Capello: “Nel calcio italiano mancano talenti. Preferisco fare il commentatore. Scudetto? Dico Juve”

Capello: “Nel calcio italiano mancano talenti. Preferisco fare il commentatore. Scudetto? Dico Juve”

Il tecnico Fabio Capello ha rilasciato alcune dichiarazioni sul calcio italiano

di Redazione

Intervenuto ai microfoni di Radio Anch’io Sport, il tecnico Fabio Capello ha rilasciato alcune dichiarazioni sul calcio italiano, sulla Nazionale e sulla corsa allo Scudetto.

“Noi allenatori siamo bravi quando abbiamo giocatori di primo livello mentre è difficile fare bene con giocatori mediocri. E in questo momento mancano giocatori di grande livello, mancano i leader, i giocatori che facciano la differenza. Mancini è un allenatore di esperienza, che ha girato il mondo, e questo lo aiuterà nelle relazioni con i giocatori, ma mancano i talenti.

Sulla panchina della Nazionale: Ho già fatto delle esperienze con le nazionali inglese e russa, ho voluto provare ad allenare ancora una volta una squadra di club e il Jiangsu è stato la mia ultima esperienza calcistica. Ho fatto tutto quello che volevo, sono molto felice di quello che ho fatto e ora mi diletto a fare il commentatore.

Sulla Serie A: Il salto dalla serie A alla Nazionale è molto grande, ci sono dei giocatori grandi in serie A che poi in Nazionale spariscono perché dall’altra parte ci sono calciatori di altissimo livello. In serie A c’è poca qualità: si impara dai più bravi ma se i più bravi vengono acquistati dalle società più forti straniere il calcio italiano non ha dei buoni insegnanti, dei buoni giocatori da cui copiare qualcosa. Il calcio italiano va migliorando ma serve lavorare su un altro aspetto: ai ragazzi bisogna insegnare a giocare a calcio, a controllare la palla. In Italia si parla loro di tattica già a 12 ann. Bisogna avere delle persone che insegnano calcio.

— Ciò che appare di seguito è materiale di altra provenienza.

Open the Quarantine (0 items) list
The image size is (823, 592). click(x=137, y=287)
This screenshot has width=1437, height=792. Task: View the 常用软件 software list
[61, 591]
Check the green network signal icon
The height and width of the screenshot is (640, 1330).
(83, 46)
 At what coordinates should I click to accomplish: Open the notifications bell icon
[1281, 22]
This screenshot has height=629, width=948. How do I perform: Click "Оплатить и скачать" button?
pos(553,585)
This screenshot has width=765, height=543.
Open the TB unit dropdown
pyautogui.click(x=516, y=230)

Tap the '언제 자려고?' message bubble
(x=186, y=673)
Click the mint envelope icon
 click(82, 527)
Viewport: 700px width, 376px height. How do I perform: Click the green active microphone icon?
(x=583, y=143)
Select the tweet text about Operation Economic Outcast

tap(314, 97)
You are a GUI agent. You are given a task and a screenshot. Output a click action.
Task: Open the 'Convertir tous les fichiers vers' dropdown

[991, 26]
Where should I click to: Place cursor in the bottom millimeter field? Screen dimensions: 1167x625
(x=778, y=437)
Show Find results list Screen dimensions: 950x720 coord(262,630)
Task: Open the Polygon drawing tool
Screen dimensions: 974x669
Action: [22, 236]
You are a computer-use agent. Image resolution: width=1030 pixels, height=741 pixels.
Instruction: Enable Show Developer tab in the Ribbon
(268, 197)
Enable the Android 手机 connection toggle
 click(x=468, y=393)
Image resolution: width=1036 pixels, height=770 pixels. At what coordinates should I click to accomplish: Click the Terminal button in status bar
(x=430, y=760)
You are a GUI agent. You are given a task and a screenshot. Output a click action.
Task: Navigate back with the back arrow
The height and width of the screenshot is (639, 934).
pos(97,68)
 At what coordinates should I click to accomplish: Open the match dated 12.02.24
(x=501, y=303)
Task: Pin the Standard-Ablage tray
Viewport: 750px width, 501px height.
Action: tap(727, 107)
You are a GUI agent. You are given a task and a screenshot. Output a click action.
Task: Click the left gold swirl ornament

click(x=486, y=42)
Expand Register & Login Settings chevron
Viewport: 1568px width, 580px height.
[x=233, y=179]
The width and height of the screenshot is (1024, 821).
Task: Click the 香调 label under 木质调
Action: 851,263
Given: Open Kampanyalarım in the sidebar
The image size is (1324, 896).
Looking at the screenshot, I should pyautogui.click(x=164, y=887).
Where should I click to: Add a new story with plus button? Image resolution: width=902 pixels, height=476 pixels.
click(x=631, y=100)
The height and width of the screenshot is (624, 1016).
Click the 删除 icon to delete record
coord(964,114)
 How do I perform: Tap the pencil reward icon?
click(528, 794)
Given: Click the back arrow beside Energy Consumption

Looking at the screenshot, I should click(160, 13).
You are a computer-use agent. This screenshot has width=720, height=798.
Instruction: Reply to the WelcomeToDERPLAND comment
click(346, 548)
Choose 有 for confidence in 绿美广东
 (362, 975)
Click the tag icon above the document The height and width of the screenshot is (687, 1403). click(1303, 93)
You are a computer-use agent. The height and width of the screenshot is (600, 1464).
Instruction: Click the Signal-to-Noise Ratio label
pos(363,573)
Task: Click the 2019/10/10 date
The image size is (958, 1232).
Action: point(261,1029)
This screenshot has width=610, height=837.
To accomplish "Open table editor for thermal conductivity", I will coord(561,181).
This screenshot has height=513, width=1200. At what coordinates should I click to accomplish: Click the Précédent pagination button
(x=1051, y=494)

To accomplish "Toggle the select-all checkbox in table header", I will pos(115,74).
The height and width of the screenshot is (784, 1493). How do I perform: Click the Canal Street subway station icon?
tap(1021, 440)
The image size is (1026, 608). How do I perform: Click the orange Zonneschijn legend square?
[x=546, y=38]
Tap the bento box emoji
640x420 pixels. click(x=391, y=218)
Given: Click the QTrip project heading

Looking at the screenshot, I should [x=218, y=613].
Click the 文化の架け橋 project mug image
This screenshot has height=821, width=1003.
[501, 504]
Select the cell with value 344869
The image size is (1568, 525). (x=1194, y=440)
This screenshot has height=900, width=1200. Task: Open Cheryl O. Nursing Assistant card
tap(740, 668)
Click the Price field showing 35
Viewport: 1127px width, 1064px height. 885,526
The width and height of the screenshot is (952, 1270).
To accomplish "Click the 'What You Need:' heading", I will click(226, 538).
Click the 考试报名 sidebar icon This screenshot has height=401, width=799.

Sulla Champions: Quando hai Ronaldo e Messi parti già da 1-0. Sono giocatori sempre determinanti e quest’anno più che mai. Non do molte possibilità a Juve e Roma, le qualità di questi giocatori e le possibilità economiche di queste squadre sono troppo superiori.

Sullo Scudetto: Dico Juve perchè ha solidità mentale e qualità tecnica e un allenatore che sa leggere benissimo le partite. Il Napoli sta perdendo vivacità, il gioco frizzante che aveva fino a qualche mese fa, e se si gioca sulle individualità, vedo la Juve favorita”.